Your goal: Swap every "Identify the location of" in the rows below for "Locate". Then write the rows out again with nothing else changed.

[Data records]
________________________
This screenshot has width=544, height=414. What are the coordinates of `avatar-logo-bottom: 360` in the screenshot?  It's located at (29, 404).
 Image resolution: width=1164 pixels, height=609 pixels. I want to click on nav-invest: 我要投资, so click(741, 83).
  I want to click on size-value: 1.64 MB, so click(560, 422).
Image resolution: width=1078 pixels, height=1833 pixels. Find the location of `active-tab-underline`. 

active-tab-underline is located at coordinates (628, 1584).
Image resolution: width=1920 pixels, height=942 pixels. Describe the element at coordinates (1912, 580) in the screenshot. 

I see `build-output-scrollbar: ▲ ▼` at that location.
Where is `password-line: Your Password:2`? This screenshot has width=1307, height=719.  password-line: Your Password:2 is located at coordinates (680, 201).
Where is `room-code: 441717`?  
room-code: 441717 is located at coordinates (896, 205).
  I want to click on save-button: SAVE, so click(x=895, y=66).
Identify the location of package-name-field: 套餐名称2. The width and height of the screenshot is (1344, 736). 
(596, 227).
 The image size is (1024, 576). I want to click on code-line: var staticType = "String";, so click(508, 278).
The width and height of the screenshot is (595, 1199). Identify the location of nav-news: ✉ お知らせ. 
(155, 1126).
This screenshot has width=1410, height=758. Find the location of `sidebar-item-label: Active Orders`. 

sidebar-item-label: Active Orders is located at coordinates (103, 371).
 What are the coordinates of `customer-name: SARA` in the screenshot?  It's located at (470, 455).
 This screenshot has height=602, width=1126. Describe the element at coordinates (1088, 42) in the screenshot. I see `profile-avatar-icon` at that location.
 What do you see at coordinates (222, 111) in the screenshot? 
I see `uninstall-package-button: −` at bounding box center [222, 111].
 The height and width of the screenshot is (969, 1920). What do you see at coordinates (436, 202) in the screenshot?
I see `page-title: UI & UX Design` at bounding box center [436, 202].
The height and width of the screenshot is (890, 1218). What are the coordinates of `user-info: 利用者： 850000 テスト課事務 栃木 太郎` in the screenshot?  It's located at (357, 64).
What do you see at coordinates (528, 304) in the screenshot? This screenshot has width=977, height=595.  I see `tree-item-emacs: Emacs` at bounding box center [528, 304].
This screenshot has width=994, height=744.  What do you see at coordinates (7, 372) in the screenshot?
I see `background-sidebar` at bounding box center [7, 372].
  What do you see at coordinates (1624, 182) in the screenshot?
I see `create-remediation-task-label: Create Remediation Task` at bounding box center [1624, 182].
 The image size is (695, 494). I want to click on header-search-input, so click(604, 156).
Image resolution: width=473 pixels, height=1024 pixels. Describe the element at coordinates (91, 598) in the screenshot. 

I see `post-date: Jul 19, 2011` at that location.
________________________
Answer to this problem:
This screenshot has width=544, height=414. What are the coordinates of `avatar-logo-bottom: 360` in the screenshot?  It's located at (29, 404).
 Image resolution: width=1164 pixels, height=609 pixels. I want to click on nav-invest: 我要投资, so click(741, 83).
  I want to click on size-value: 1.64 MB, so click(560, 422).
Image resolution: width=1078 pixels, height=1833 pixels. Find the location of `active-tab-underline`. 

active-tab-underline is located at coordinates (628, 1584).
Image resolution: width=1920 pixels, height=942 pixels. Describe the element at coordinates (1912, 580) in the screenshot. 

I see `build-output-scrollbar: ▲ ▼` at that location.
Where is `password-line: Your Password:2`? This screenshot has width=1307, height=719.  password-line: Your Password:2 is located at coordinates (680, 201).
Where is `room-code: 441717`?  
room-code: 441717 is located at coordinates (896, 205).
  I want to click on save-button: SAVE, so click(x=895, y=66).
Locate package-name-field: 套餐名称2. The width and height of the screenshot is (1344, 736). 
(596, 227).
 The image size is (1024, 576). I want to click on code-line: var staticType = "String";, so click(508, 278).
The width and height of the screenshot is (595, 1199). Locate nav-news: ✉ お知らせ. 
(155, 1126).
This screenshot has width=1410, height=758. Find the location of `sidebar-item-label: Active Orders`. 

sidebar-item-label: Active Orders is located at coordinates (103, 371).
 What are the coordinates of `customer-name: SARA` in the screenshot?  It's located at (470, 455).
 This screenshot has height=602, width=1126. Describe the element at coordinates (1088, 42) in the screenshot. I see `profile-avatar-icon` at that location.
 What do you see at coordinates (222, 111) in the screenshot? 
I see `uninstall-package-button: −` at bounding box center [222, 111].
 The height and width of the screenshot is (969, 1920). What do you see at coordinates (436, 202) in the screenshot?
I see `page-title: UI & UX Design` at bounding box center [436, 202].
The height and width of the screenshot is (890, 1218). What are the coordinates of `user-info: 利用者： 850000 テスト課事務 栃木 太郎` in the screenshot?  It's located at (357, 64).
What do you see at coordinates (528, 304) in the screenshot? This screenshot has width=977, height=595.  I see `tree-item-emacs: Emacs` at bounding box center [528, 304].
This screenshot has width=994, height=744.  What do you see at coordinates (7, 372) in the screenshot?
I see `background-sidebar` at bounding box center [7, 372].
  What do you see at coordinates (1624, 182) in the screenshot?
I see `create-remediation-task-label: Create Remediation Task` at bounding box center [1624, 182].
 The image size is (695, 494). I want to click on header-search-input, so click(604, 156).
Image resolution: width=473 pixels, height=1024 pixels. Describe the element at coordinates (91, 598) in the screenshot. 

I see `post-date: Jul 19, 2011` at that location.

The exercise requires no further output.